Problem 1.
List the usernames of everyone who posts in the forum thread on choosing a first mill. Give each name once.
Problem 2.
Does each statement below agree with the forum thread on choosing a first mill? Answer yes or no for each one, and quote the words from the thread that decide it.
(a) Capt45's budget is about $1700.
(b) Capt45 already owns a PM mill.
(c) The Enco knee mill that is offered is in Nevada City, CA, and costs $2000.
Problem 3.
Print the part of the forum thread on choosing a first mill that begins with the words containing "I have a hankering" and ends with "mmcmdl (Jan 17, 2020)".

Excerpted passage.

# What Beginners Mill to Buy



## Capt45 (Jan 17, 2020)

I have a hankering and none of the skill to own a Mill.  I'm also limited on budget (~$1700).  Suggestions would be appreciated.


----------



## mmcmdl (Jan 17, 2020)

You came to the right place , we all love to spend " others " money !  What are your needs would be the first question .

For $1700 , you could buy a decent used knee mill or I'm guessing a new smaller mill . There are plenty of members who have and support the PM models . I'm sure they'll chime in soon .


----------



## Capt45 (Jan 17, 2020)

mmcmdl said:


> You came to the right place , we all love to spend " others " money !  What are your needs would be the first question .
> 
> For $1700 , you could buy a decent used knee mill or I'm guessing a new smaller mill . There are plenty of members who have and support the PM models . I'm sure they'll chime in soon .


Totally a newb concerning a Mill, but I have a PM Lathe; a 1024 which is adequate for what I do. I’d like to be able to Mill simple stuff such as slots, flats and V’s. One of the first things would be to make some carriage stops, etc.


----------



## mmcmdl (Jan 18, 2020)

Hopefully some PM mill owners will be on soon , they can give you the info such as sizes and prices etc .


----------



## Aukai (Jan 18, 2020)

The small ones are not big enough, but you can go too big.
Get the biggest square column mill, well cared for used, or new you can fit.


----------



## mmcmdl (Jan 18, 2020)

Small Enco knee mill with DRO Nevada City CA $2000
					

For those looking for a "1/2 Bridgeport" size knee mill, this might work for you. I think this is basically the same mill that Grizzly sells as the G0822 so very similar in size to a Clausing 8520 or Rockwell 21-100...




					www.hobby-machinist.com
				




Here ya go , something along these lines ?


----------



## ezduzit (Jan 18, 2020)

Watch for a quality used machine, in excellent condition, with comprehensive tooling included.


----------



## Capt45 (Jan 18, 2020)

mmcmdl said:


> Small Enco knee mill with DRO Nevada City CA $2000
> 
> 
> For those looking for a "1/2 Bridgeport" size knee mill, this might work for you. I think this is basically the same mill that Grizzly sells as the G0822 so very similar in size to a Clausing 8520 or Rockwell 21-100...

Record excerpts.
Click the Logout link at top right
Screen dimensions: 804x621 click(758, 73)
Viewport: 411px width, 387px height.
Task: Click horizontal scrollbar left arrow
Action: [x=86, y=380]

Written solution 1.
Capt45, mmcmdl, Aukai, ezduzit

Written solution 2.
(a) Yes: "I'm also limited on budget (~$1700)."
(b) No: "Totally a newb concerning a Mill, but I have a PM Lathe"
(c) Yes: "Small Enco knee mill with DRO Nevada City CA $2000"

Written solution 3.
I have a hankering and none of the skill to own a Mill.  I'm also limited on budget (~$1700).  Suggestions would be appreciated.


----------



## mmcmdl (Jan 17, 2020)